Results of bidirectional MR analysis of asparagine and schizophrenia

Analysis results of asparagine and schizophrenia

In prospective MR studies, we used asparagine as an exposure factor and schizophrenia as a result to investigate the potential causal relationship between them. Through a rigorous screening process, we identified 24 genome-wide significant SNPs associated with asparagine. In addition, the instrumental variable F values all exceeded 10, indicating that this study was not affected by weak instruments, thus proving the stability of the results. This study conducted MR analysis to evaluate the impact of all SNP loci on schizophrenia. (Fig. 3A). According to the results of IVW, a causal relationship was found between asparagine and schizophrenia, and the relationship is negatively correlated, with an OR of 0.485 (95%CI: 0.262-0.900, P-value = 0.020).

The weighted median results also showed a causal relationship between asparagine and schizophrenia, and it was negatively correlated.

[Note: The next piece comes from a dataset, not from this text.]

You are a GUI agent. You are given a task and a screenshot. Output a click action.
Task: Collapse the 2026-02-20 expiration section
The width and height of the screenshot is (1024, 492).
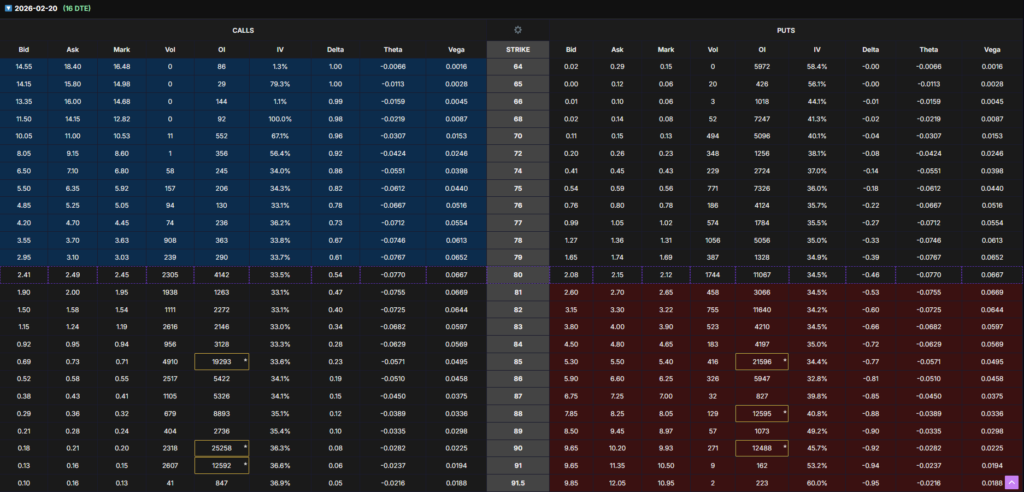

In the weighted mode method, asparagine and schizophrenia did not have a causal relationship, while in the MR Egger method, there was no statistically significant difference in efficacy between them (P-value > 0.05) (Table 1; Fig. 3B).

In order to examine the horizontal pleiotropy, the MR Egger intercept was applied, and P-value = 0.768 > 0.05 result proves that this study is not affected by horizontal pleiotropy Furthermore, a leave-one-out test was conducted to demonstrate that no individual SNP had a substantial impact on the stability of the results, indicating that this study has good stability. (Fig. 3C). Therefore, MR analysis shows that asparagine is inversely proportional to schizophrenia.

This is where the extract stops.